Ibutilide is usually administered as a 1-mg infusion over 10 minutes, with a repeat 1-mg infusion 10 minutes after the first infusion completes if necessary. Patients weighing <60 kg should receive a dose of 0.01 mg/kg. Potassium and magnesium should be replete prior to administration, and the drug should be avoided in patients with baseline QT prolongation or use of other drugs that can prolong the QT. ¹⁰⁰ Ibutilide has a large volume of distribution and an average half-life of 6 hours. It undergoes hepatic metabolism via CYP3A4 and renal excretion, and although dose reductions are not required in either hepatic or renal dysfunction, patients with liver disease may metabolize ibutilide more slowly and require a prolonged period of postinfusion monitoring. ¹⁰⁰

Vernakalent

Vernakalent is a new AAD that blocks multiple ion channels but has the unique benefit of only affecting atrial tissue. Its major antiarrhythmic effect in AF is inhibition of the ultra-rapid delayed rectifying potassium channel (I _Kur) which is highly selective for atrial tissue. It also has weak effects on I _to and rate-dependent effects on I _Na. ¹⁰⁵ Vernakalent is available only as an intravenous infusion, and it is metabolized by CYP2D6 ¹⁰⁵ with an elimination half-life of approximately 2 hours. Multiple studies have demonstrated that intravenous administration of vernakalent is able to rapidly terminate AF episodes of less than 7 days duration in about 50% of patients without significant proarrhythmia. ^{106 -108} Common side effects include hypotension, bradycardia, dysgeusia, sneezing, and cough. ¹⁰⁶ Vernakalent has been approved for use only in Europe for the acute termination of AF. Prior to approval in the United State, the Federal Drug Administration requested that an additional phase III study be performed, and during this study a patient died during drug infusion. The study was canceled, and for this reason, the drug has not been approved in the United States. ¹⁰⁹ Development of a sustained-release oral formulation has also been discontinued.

Vanoxerine

Vanoxerine is a dopamine transporter antagonist that was initially developed for treatment of depression and Parkinson disease.

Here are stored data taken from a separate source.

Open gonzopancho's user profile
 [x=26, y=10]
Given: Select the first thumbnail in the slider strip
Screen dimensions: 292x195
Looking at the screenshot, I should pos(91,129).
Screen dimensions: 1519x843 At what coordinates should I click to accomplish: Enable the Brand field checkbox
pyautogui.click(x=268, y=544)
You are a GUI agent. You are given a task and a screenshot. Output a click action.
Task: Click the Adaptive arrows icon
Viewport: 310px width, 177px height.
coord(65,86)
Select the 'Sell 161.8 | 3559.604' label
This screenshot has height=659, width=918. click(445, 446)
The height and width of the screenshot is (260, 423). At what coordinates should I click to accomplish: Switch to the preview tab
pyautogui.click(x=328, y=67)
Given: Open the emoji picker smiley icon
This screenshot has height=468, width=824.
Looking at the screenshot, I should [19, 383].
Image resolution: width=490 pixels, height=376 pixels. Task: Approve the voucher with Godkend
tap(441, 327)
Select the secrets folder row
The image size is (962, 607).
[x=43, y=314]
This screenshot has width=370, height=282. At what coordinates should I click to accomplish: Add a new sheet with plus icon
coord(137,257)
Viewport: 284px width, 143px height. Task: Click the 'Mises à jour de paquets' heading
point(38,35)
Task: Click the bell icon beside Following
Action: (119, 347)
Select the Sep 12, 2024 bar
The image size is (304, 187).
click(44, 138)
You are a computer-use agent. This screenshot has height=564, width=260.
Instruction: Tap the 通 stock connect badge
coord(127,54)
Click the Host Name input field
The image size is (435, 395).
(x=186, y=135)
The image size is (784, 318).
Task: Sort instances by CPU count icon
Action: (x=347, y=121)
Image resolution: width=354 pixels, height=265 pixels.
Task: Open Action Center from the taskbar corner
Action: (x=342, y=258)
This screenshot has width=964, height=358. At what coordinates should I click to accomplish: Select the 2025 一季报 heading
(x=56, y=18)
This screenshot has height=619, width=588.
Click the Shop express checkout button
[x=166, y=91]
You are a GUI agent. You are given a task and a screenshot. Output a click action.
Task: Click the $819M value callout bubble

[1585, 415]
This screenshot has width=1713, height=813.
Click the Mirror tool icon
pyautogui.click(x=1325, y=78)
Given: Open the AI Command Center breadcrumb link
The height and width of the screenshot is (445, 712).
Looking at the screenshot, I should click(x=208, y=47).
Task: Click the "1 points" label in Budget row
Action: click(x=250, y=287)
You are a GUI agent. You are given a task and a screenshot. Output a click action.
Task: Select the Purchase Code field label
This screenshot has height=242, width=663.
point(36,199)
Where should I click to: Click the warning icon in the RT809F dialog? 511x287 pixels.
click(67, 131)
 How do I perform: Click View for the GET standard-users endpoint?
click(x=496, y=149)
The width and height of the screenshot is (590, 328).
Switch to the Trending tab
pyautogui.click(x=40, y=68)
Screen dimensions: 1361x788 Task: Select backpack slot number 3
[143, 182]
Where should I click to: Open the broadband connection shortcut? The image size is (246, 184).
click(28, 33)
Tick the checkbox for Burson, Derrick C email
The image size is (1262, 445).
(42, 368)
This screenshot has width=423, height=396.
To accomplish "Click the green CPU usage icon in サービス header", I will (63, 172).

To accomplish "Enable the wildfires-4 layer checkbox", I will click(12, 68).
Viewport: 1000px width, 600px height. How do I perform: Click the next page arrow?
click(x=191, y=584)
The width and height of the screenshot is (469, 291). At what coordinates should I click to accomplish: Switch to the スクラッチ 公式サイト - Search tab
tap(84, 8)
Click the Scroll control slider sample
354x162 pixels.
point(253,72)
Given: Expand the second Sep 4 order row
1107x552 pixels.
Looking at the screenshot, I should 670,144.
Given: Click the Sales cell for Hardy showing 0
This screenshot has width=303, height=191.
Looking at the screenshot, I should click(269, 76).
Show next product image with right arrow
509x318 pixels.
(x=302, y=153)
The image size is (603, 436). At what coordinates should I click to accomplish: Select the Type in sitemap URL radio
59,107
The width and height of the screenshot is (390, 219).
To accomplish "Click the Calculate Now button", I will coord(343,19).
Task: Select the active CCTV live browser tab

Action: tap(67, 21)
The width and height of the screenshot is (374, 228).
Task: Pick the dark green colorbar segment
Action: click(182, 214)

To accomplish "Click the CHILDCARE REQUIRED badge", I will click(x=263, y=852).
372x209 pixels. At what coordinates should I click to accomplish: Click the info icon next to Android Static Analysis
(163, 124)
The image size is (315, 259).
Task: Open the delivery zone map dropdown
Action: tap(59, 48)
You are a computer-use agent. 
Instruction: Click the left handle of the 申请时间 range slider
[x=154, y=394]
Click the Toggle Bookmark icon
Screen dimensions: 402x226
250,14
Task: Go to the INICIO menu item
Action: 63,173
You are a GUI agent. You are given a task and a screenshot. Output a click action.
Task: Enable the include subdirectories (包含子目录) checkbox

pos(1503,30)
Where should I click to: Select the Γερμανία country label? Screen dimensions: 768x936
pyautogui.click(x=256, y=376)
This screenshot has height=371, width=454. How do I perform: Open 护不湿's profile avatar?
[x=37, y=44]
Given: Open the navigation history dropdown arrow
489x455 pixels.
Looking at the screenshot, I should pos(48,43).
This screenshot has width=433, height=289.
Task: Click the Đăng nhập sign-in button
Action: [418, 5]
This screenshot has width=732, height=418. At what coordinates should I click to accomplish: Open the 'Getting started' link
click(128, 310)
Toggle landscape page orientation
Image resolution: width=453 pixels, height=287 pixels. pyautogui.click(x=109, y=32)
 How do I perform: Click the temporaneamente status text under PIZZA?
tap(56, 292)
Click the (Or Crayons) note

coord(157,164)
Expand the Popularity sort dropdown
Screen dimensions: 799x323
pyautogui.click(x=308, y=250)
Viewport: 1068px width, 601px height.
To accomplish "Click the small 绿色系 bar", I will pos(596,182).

In addition to its effects on dopamine receptors, it blocks I _Kr, I _Na, and I _CaL in a use-dependent manner. It has no effect on dispersion of repolarization and therefore is thought to have a reduced risk of proarrhythmia. ¹¹⁰ Early animal studies demonstrated efficacy in terminating AF and atrial flutter. ^111,112 There are limited data on use in humans, although in a small placebo-controlled randomized trial of 104 patients with AF lasting <7 days duration, administration of oral vanoxerine was associated with conversion to SR in a dose-dependent manner. Side effects were generally mild and included QT prolongation, bradycardia, gastrointestinal symptoms (nausea and vomiting), and neurologic symptoms (headache and dizziness). ¹¹³ A larger study evaluating use of vanoxerine for conversion of AF and atrial flutter to SR is currently underway (clinicaltrials.gov NCT02454283).

Other Novel AADs Under Development

Many novel AADs have failed to reach market, and multiple novel AADs for the treatment of AF are currently under development. Great effort has been put forth to find drugs that act only or predominantly on atrial tissue to reduce side effects (including the risk of ventricular arrhythmias). Multiple drugs that target I _Kur or acetylcholine-sensitive potassium channels are currently in the early stages of development. ¹¹⁴ Other novel drugs that stabilize ryanodine receptors (K201 ^{115 -117} ) or gap junctions (rotigaptide ^118,119 ) are also under development, but data in humans remain limited at this point in time. It is likely that other novel drug targets will be discovered in the future as well.